Reason and Religion: Irremediably Incompatible Bedfellows?

Page 2 of 9 pages « First < 1 2 3 4 > Last » - Full Article


We find an example of this in Newtonian mechanics. It held the reins of scientific knowledge for about two and a half centuries. Classical physics was a success story the likes of which have occurred few times in human history, if at all. However, a thorn in the side of Newtonian mechanics remained in the form of Mercury’s perihelion. The planet should move in smooth ellipses like the other planets. But it didn’t. It wobbled slightly, creating an unbalancing effect. Thus predictions regarding Mercury’s behavior were less than satisfactorily accurate. And science was stuck with a contradiction. Einstein’s relativity seemed to resolve the issue. At least it resolved this particular issue. But others quandaries remained. For instance, within Einstein’s universe we have the ‘twin paradox.’ One of the twins enjoys a trip around the universe at a velocity approaching the speed of light, while the other twin stays home.

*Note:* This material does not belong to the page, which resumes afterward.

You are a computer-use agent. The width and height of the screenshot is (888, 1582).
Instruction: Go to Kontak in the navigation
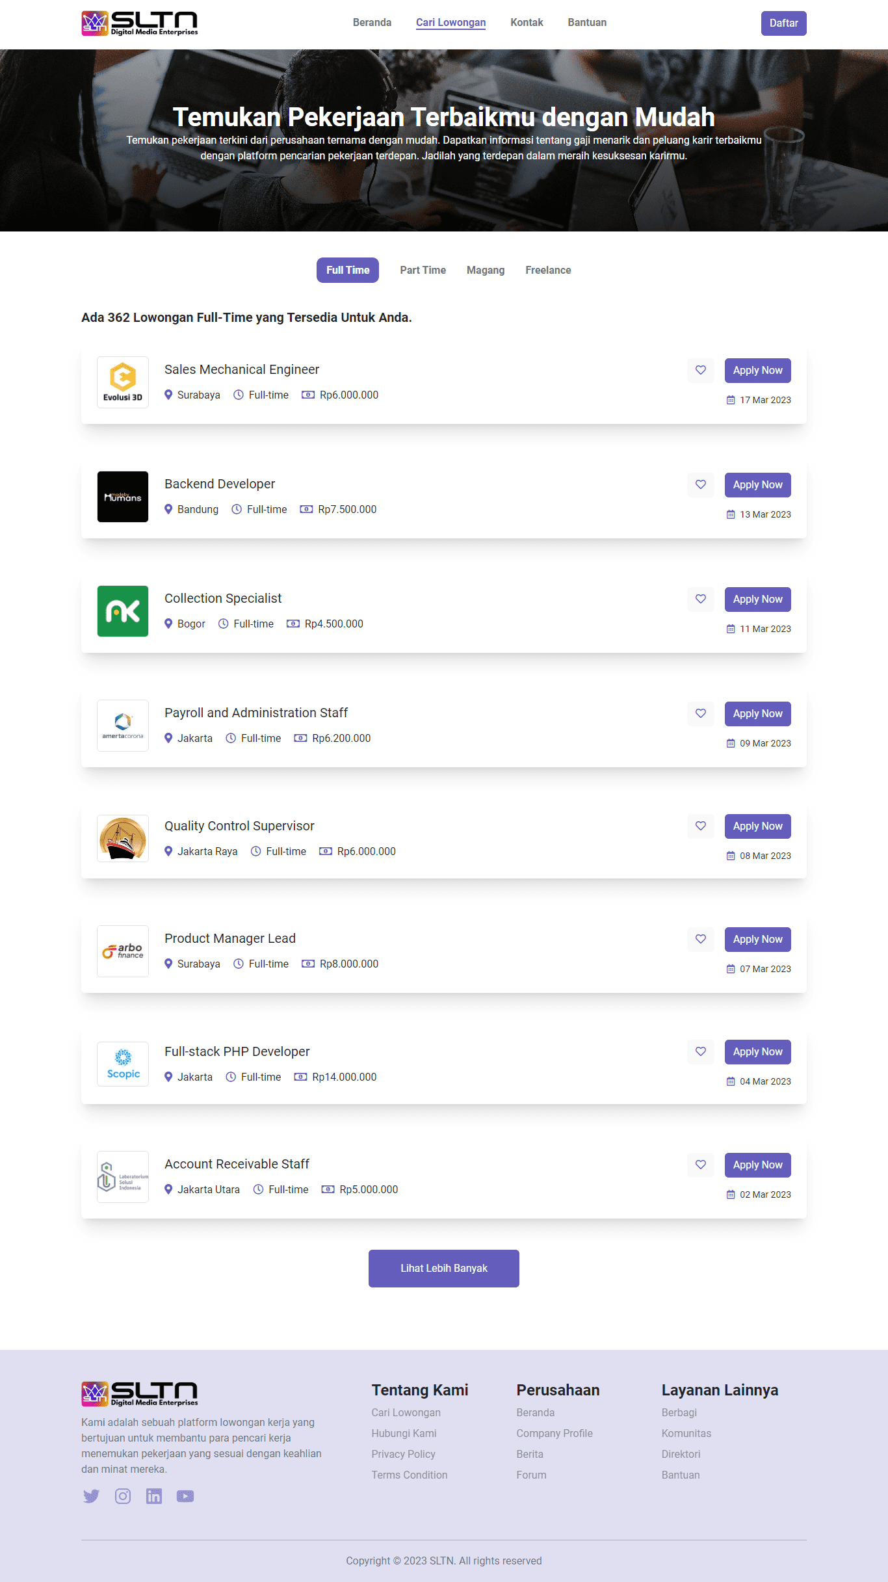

When the adventurer returns, many years have transpired on Earth, but as far as she is concerned, her trip lasted only a few weeks. She has aged little, but to her consternation, her sister is now old and infirm. So to the question ‘Can our scientific theories be entirely free of contradictions and hence inconsistencies?’ an ultimate answer can hardly be forthcoming, at least in terms of classical logical terms.

Aristotle is often considered the father of classical logic. Aristotle set out the Identity Principle according to which something is what it is and nothing else, for if it were something else it would not be what it is, hence nothing else can be what that something is either. The Principle of Non-Contradiction is dependent upon the Identity Principle. It says that if something is what it is, then it cannot be anything else. Then there is the Principle of the Excluded-Middle according to which if A is what it is and nothing else, then whatever there is must be A, or it must be Not-A, and there can’t be anything else. There can be no third option between something and that which it isn’t. In a nutshell, that’s about it. Rather disappointing, one might think. Nevertheless, it guided much Western thought for a little over a couple of millennia.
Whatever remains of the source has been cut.